Only the lines below starting at the one containing "For every named" and ending at the one containing "www.lifeandtrustnyc.com" belong in the answer, each copied exactly.

(Study material Opens)

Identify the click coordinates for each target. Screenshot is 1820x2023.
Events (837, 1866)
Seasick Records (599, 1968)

(Study material Closes)
(Study material Opens)

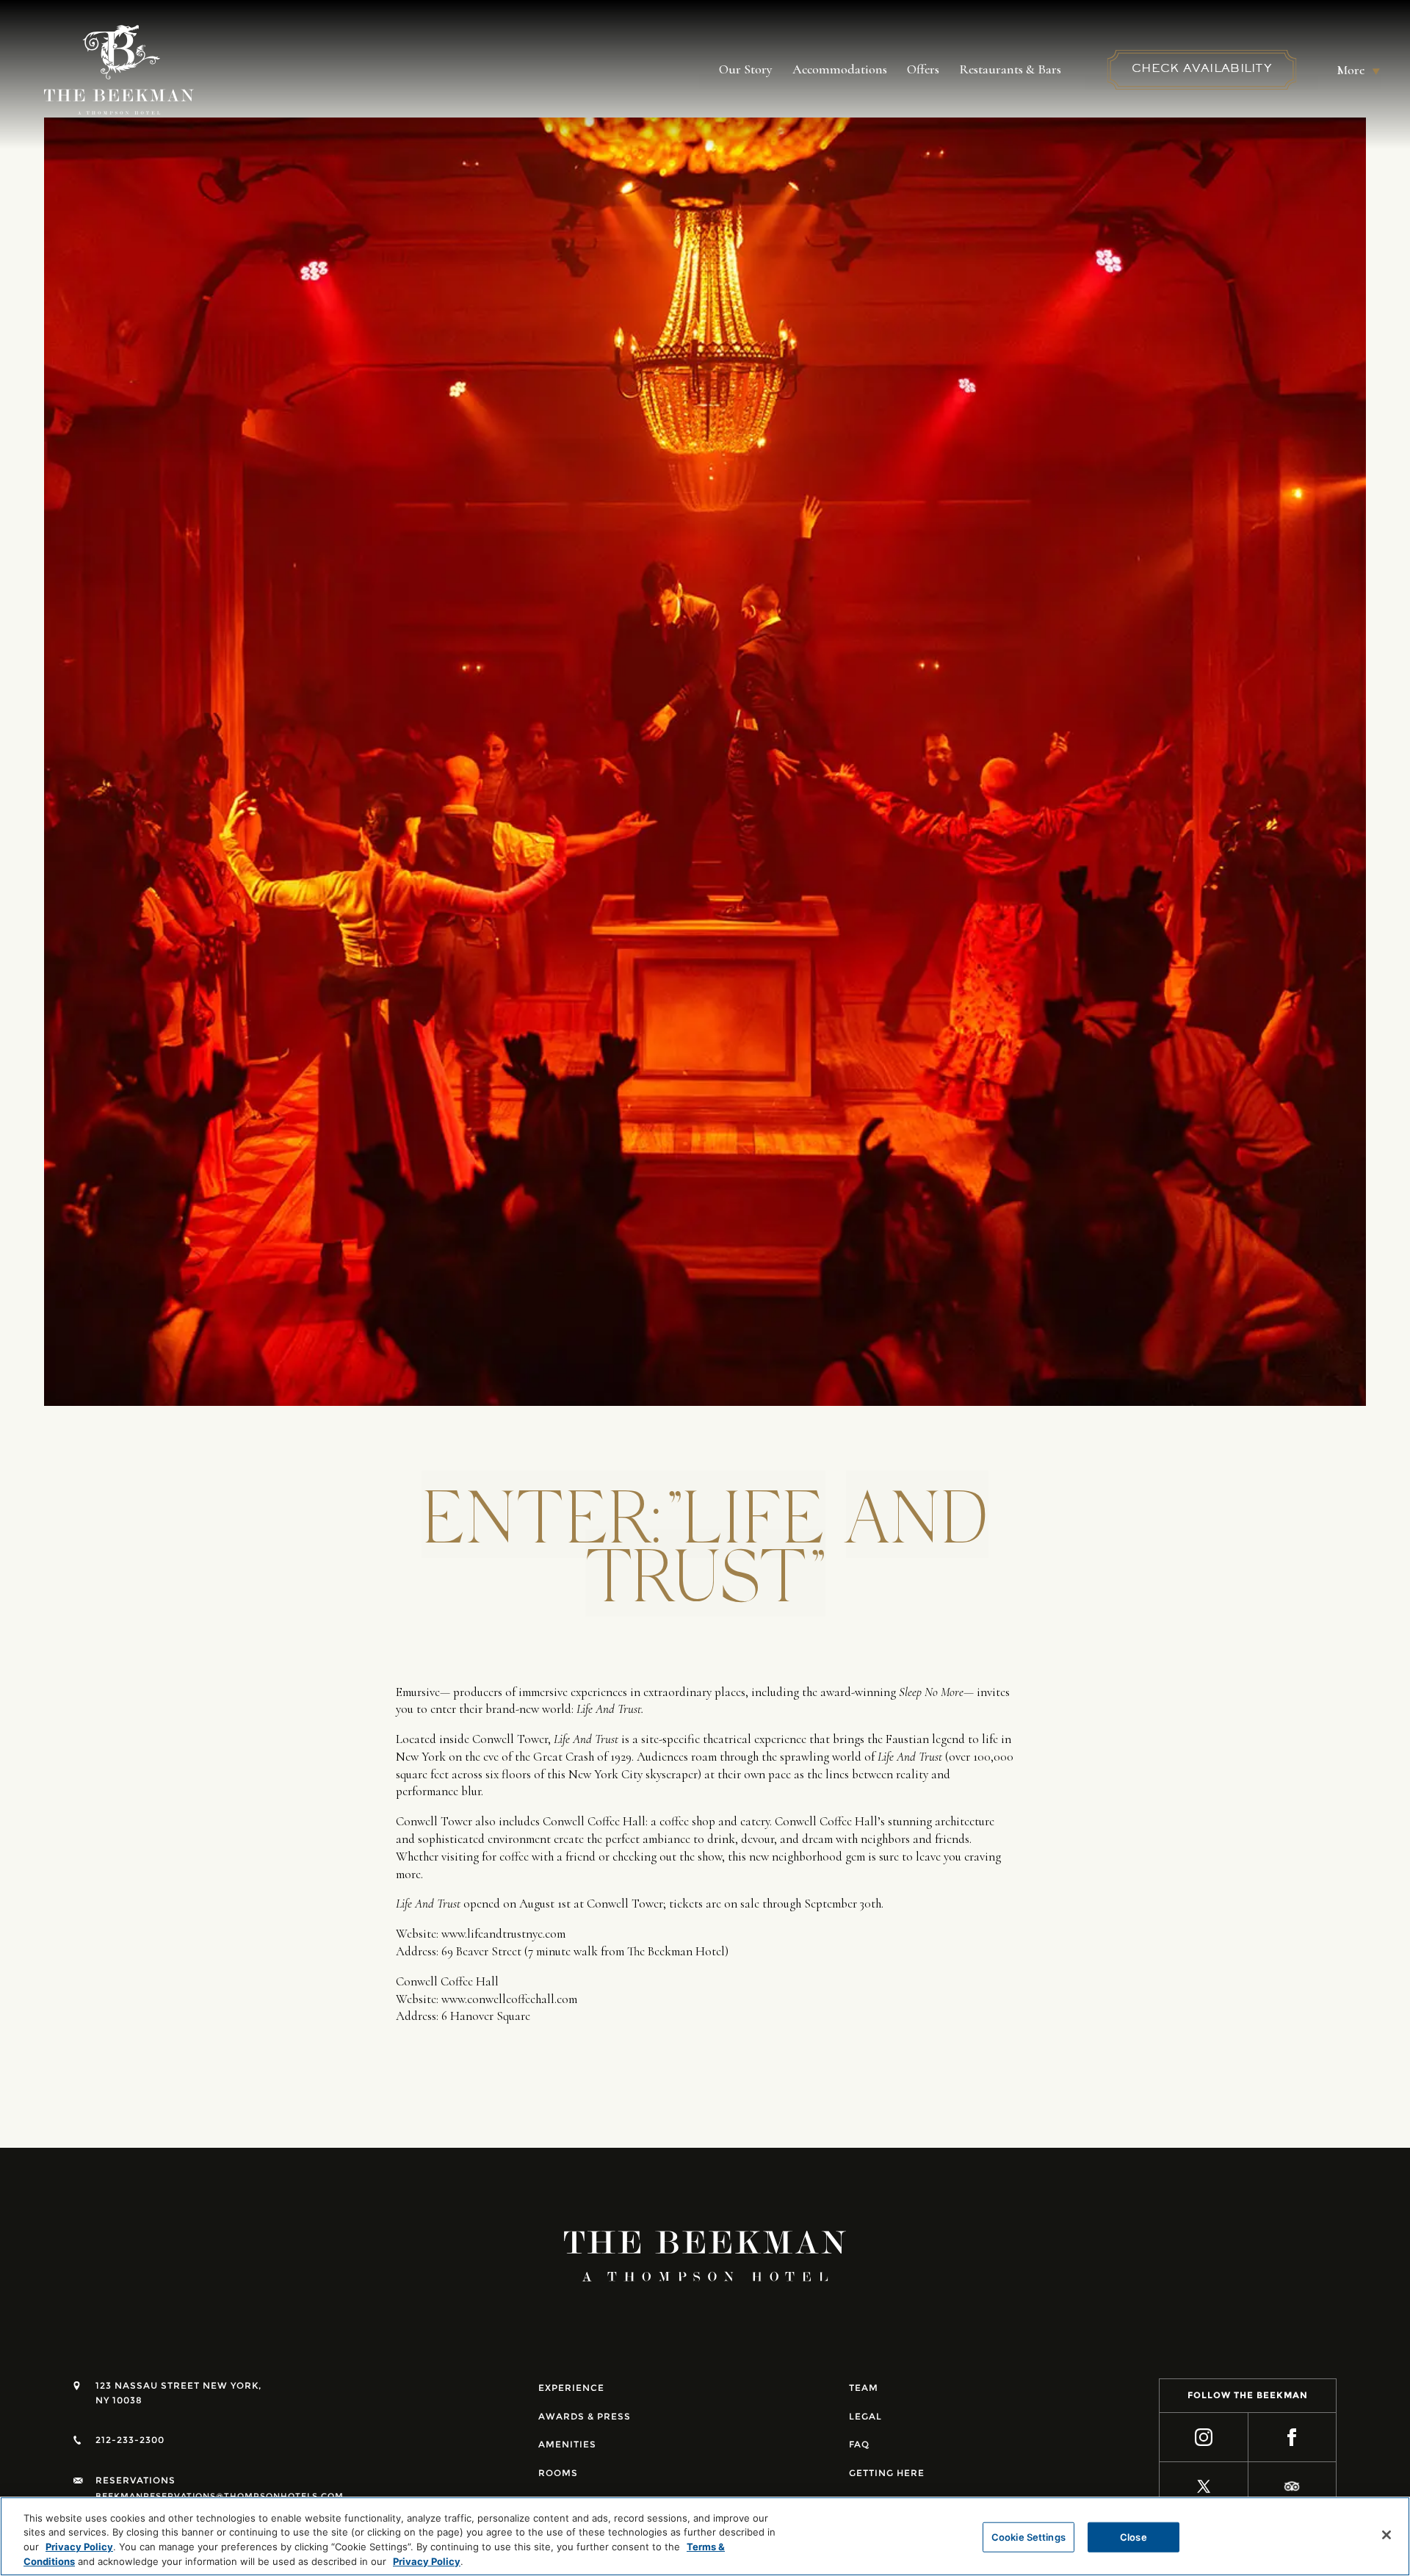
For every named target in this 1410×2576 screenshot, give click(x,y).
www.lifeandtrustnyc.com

(Study material Closes)

Task output:
For every named target in this 1410×2576 screenshot, give click(x,y).
www.lifeandtrustnyc.com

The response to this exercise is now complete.